All day. Every day. Get online, or go without. Get out of line with a DWP jobsworth and you’re sanctioned, like a million others. No more benefits. This enforcement regime is wrong. Nobody should be bullied into laptop labour, just because it’s more convenient for the bosses or officialdom. Young ’uns don’t mind, because it’s how they’ve been brought up. They’re hooked. Their brains are hyped up with overkill communication. There are even cases of babies addicted to iPads. And now computer capitalists are trying to invent a digital “soul”, a computerised version of yourself that will talk to people after you’ve died. 30,000 people have signed up, even though the project is 18 months from reality.
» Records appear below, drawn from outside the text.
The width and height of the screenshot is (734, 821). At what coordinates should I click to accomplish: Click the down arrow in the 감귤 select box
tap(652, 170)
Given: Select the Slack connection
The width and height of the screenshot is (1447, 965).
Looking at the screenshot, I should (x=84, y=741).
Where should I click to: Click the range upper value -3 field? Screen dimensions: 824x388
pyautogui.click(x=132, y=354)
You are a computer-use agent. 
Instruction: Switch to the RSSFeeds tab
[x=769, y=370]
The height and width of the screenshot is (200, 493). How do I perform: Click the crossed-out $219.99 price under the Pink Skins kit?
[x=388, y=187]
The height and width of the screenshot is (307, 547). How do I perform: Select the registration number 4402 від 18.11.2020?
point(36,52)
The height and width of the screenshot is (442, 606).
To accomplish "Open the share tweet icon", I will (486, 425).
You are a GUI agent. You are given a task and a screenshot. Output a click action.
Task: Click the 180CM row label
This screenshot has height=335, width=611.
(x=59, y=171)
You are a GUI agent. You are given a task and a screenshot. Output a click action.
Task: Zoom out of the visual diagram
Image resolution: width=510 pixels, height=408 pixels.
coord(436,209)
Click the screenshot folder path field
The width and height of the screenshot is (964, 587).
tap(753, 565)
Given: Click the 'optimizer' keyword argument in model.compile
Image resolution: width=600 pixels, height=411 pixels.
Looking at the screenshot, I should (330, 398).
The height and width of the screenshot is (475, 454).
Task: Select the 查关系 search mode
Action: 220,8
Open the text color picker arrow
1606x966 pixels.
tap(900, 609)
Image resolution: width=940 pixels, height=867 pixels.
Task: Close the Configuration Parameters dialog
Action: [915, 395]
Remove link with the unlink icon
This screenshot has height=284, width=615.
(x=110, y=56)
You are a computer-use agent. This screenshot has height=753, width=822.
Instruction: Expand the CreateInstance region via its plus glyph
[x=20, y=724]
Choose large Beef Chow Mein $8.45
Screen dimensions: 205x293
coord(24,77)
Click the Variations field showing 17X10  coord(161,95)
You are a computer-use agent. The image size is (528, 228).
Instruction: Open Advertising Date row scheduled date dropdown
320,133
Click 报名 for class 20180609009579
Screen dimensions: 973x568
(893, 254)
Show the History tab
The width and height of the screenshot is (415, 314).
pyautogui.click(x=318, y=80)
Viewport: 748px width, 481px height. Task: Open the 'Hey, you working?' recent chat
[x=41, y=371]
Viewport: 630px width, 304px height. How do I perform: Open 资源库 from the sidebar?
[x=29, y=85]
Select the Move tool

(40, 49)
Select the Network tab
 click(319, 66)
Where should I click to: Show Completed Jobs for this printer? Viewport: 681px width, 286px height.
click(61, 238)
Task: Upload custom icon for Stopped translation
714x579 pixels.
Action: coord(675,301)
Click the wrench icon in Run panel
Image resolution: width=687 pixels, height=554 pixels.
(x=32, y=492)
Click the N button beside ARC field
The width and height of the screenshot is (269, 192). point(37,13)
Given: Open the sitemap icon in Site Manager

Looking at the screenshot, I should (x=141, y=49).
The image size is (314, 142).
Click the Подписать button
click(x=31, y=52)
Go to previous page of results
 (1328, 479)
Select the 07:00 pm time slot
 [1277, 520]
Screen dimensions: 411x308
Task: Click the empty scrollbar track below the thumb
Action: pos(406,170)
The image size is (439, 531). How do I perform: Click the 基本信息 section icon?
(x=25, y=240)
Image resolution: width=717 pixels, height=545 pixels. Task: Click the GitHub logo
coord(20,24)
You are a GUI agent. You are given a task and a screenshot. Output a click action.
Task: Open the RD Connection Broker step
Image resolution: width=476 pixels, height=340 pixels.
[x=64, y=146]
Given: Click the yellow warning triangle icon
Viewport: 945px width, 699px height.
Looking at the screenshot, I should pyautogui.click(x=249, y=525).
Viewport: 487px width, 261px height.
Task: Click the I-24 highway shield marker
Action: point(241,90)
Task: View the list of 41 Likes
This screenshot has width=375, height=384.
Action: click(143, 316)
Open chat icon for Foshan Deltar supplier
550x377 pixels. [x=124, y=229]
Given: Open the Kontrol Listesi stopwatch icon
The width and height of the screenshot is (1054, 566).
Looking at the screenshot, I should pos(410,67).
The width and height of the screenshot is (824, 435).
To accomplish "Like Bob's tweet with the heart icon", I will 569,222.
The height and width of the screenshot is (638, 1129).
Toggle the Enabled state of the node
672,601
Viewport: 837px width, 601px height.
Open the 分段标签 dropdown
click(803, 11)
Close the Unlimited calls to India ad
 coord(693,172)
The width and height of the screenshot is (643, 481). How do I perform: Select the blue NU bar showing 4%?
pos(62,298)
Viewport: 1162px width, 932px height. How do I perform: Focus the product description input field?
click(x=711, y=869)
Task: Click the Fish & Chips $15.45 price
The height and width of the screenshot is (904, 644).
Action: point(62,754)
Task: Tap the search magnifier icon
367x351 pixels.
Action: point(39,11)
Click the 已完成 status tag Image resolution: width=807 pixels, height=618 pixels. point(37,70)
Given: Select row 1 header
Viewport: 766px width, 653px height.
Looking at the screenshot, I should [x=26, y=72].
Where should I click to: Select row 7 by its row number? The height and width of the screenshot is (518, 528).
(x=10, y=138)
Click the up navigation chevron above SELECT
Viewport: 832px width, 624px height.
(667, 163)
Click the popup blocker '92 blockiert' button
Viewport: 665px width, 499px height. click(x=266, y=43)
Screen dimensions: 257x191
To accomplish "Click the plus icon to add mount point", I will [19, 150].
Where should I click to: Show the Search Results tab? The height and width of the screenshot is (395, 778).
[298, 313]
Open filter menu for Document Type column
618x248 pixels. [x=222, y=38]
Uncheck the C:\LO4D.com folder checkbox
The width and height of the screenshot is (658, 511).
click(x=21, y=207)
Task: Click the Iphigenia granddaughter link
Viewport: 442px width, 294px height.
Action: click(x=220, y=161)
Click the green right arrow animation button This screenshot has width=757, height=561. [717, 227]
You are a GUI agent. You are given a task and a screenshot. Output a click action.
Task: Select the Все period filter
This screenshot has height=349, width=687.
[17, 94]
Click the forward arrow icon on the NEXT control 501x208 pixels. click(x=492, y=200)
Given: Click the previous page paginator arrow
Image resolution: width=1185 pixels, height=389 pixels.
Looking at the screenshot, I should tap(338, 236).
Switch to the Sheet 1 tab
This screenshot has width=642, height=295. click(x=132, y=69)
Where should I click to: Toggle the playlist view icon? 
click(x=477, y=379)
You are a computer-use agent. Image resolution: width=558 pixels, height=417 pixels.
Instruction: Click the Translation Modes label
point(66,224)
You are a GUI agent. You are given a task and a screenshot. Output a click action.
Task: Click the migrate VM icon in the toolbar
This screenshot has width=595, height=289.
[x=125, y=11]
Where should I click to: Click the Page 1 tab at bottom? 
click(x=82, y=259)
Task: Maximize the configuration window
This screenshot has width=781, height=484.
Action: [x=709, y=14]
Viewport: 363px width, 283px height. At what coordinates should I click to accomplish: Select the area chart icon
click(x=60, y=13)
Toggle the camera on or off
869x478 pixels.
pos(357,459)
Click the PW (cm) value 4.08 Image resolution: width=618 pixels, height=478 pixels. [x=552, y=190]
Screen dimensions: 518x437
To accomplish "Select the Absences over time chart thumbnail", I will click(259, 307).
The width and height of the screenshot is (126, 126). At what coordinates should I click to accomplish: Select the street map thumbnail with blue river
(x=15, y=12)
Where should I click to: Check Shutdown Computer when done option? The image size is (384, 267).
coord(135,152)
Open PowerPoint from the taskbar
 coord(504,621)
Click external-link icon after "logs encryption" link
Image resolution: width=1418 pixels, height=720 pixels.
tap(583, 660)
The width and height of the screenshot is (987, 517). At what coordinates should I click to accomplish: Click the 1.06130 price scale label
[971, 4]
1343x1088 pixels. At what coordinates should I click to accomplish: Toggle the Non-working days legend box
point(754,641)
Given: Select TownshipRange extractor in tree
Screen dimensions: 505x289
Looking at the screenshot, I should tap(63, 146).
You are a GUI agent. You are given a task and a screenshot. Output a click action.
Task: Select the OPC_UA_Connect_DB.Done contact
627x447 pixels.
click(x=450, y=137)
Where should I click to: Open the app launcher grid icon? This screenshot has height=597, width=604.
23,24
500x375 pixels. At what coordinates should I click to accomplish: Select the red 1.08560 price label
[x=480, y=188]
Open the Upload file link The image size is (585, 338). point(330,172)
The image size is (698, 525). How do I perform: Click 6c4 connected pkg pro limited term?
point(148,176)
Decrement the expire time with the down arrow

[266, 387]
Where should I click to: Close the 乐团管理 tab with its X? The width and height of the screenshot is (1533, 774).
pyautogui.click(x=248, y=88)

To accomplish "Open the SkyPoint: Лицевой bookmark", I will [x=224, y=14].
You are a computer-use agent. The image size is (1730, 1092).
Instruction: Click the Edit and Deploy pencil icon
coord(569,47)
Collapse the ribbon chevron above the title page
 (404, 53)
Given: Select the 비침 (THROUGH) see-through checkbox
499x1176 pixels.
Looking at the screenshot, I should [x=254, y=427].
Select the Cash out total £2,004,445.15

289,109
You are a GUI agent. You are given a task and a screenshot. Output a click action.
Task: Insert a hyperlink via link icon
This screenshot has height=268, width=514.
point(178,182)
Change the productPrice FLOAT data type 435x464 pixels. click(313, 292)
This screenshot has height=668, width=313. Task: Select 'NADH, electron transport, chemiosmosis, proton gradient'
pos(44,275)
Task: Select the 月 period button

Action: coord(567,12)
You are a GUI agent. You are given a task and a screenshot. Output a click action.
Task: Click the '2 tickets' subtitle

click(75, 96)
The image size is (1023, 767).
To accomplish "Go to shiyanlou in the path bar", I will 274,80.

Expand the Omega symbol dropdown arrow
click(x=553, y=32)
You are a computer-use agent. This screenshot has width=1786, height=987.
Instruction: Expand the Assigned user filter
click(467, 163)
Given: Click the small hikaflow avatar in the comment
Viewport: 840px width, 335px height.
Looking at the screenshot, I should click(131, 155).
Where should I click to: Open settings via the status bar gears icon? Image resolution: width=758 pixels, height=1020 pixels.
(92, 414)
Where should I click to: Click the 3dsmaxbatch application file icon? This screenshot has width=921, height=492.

The mind boggles. There is a generation (I belong to it, and so might you) that didn’t grow up with computers. We came to this game late. And while appreciating the good side of technology, we have no wish to be dominated by it. The myriad demands of Facebook, Twitter, Instagram and all the other “social media” gizmos reduce people to androids, with the average Brit checking for emails on their mobile phone more than 100 times a day. That’s precisely the charge made by retired art teacher Anne before she took a fatal overdose of barbiturates last month. “We are becoming robots,” were among her last words. “They say adapt or die. I feel I can’t adapt because the new age is not an age I grew up to understand.” What a moving epitaph.